A Helping Hand
44 Pages Posted: 5 Jan 2021
Date Written: January 1, 2019
The Americans with Disabilities Act is a paradigm shifting statute with sweeping implications. It sought to help fill the gap in protections for people with disabilities that had been left open by previous civil rights laws. Furthermore, Title II of the ADA has helped fill the gap left by § 1983. Although § 1983 is the most prevalent civil rights statute, it often runs up against the problem of qualified immunity. To defeat assertions of qualified immunity a plaintiff must show that a constitutional right was violated and that such right had been clearly established.

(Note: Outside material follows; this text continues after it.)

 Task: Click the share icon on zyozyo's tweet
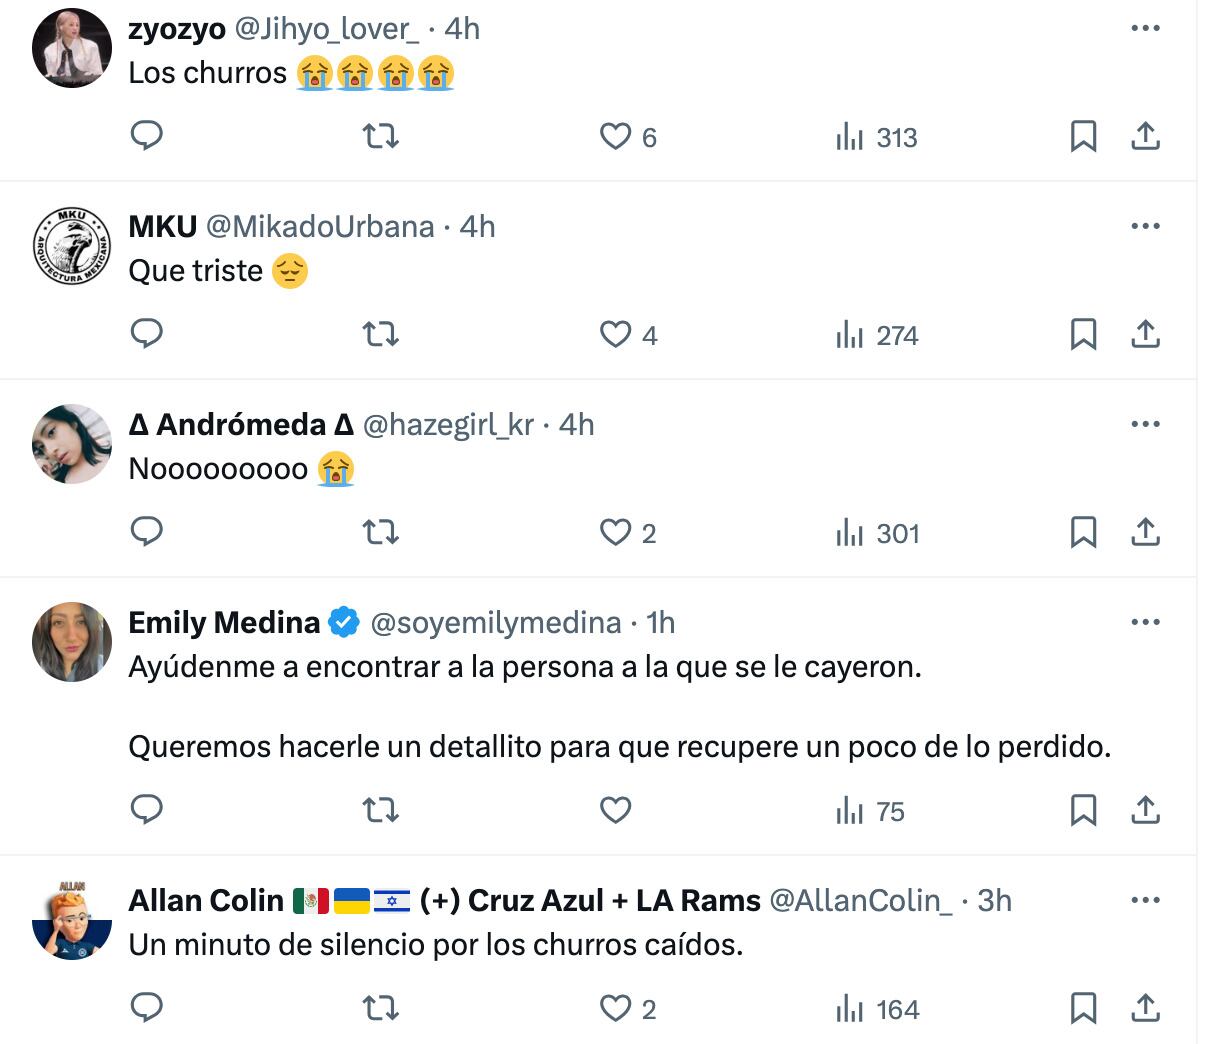(x=1147, y=137)
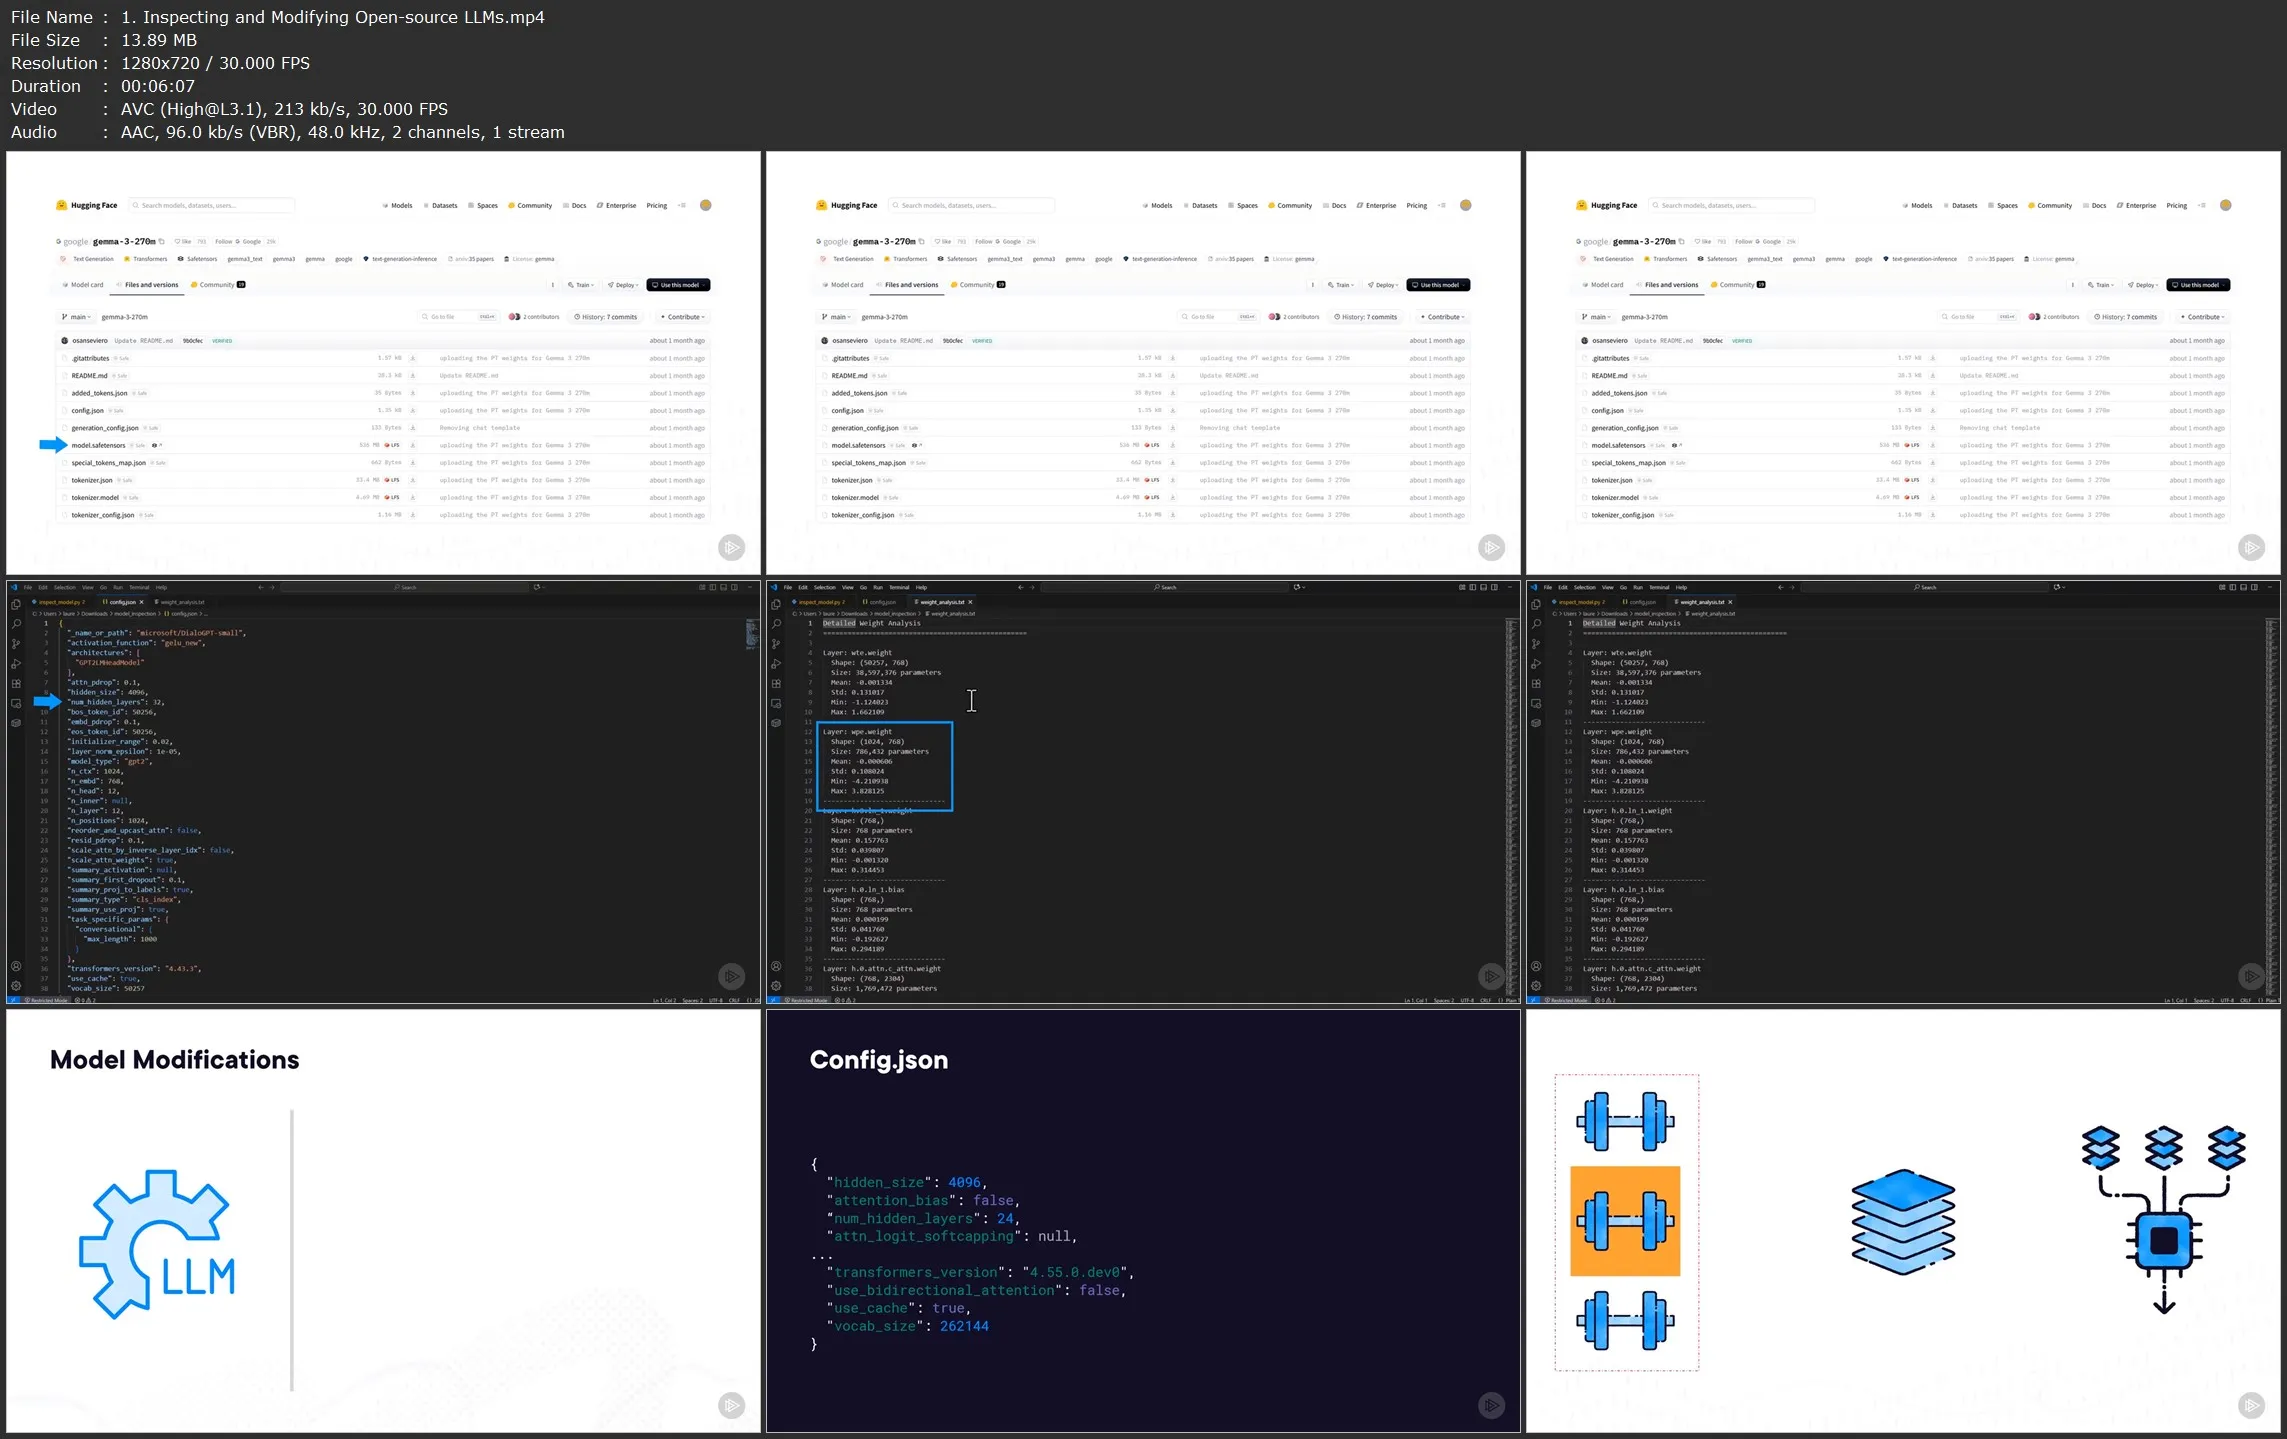This screenshot has height=1439, width=2287.
Task: Open Deploy dropdown in blue-arrow Hugging Face frame
Action: pos(626,285)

However, qualified immunity does not apply in ADA Title II cases, which deal with suits against the States. In those cases, litigants do face the issue of “sovereign immunity.” To defeat claims of sovereign immunity, ADA litigants must show that either a constitutional right was violated or that abrogation of such immunity in the specific case at hand was in essence close enough to enforcing that right. In either case, a constitutional right must be identified under the facts of the case. It does not matter that the findings of a constitutional right would be under different statutes, litigants may refer to cases under either to find that a right was clearly established. This is so because (1) no case under either Bivens or § 1983 have held they are the exclusive mechanisms for establishing such rights—and indeed they themselves refer to each other frequently; and (2) the very nature of constitutional law is such that it does not matter which statute is used to enforce the constitution—i.e., the government action complained of is still unconstitutional whether under the ADA or § 1983. Therefore, litigants in § 1983 may unabashedly resort to cases under Title II of the ADA, dealing with abrogation of sovereign immunity, to show that a constitutional right was clearly established to defeat assertions of qualified immunity in non-ADA § 1983 cases. The effects of such a theory are clear: (1) it will expand the precedential body from which litigants can draw clearly established law, and (2) it will allow litigants whose rights would otherwise be protected by the ADA, save for minor faults, to resort to § 1983 to assert constitutional rights previously established in ADA abrogation cases.